[Collected data entries]

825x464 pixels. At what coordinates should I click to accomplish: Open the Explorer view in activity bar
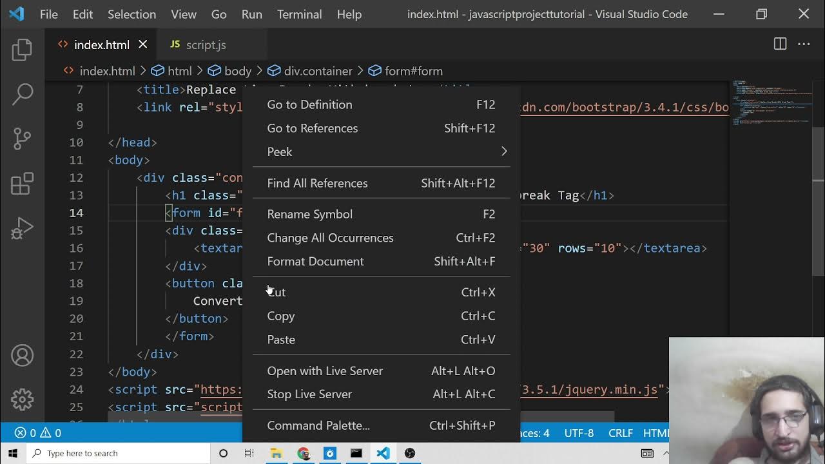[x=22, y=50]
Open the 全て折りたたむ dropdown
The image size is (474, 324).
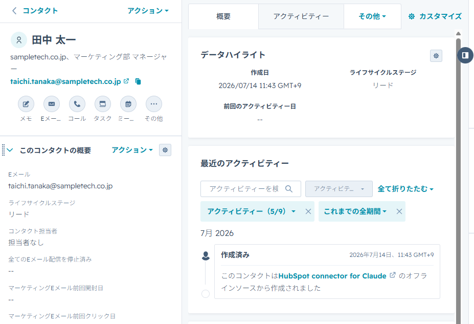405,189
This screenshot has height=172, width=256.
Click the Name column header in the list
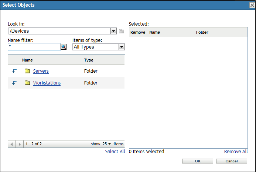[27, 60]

### Requirement
What is needed is an exact transcription of the lines from the one holding "Open the 全て折りたたむ dropdown" to the end of the data, with every picture left out.

### Answer section
Open the 全て折りたたむ dropdown
The image size is (474, 324).
405,189
This screenshot has height=172, width=256.
Click the Name column header in the list
[27, 60]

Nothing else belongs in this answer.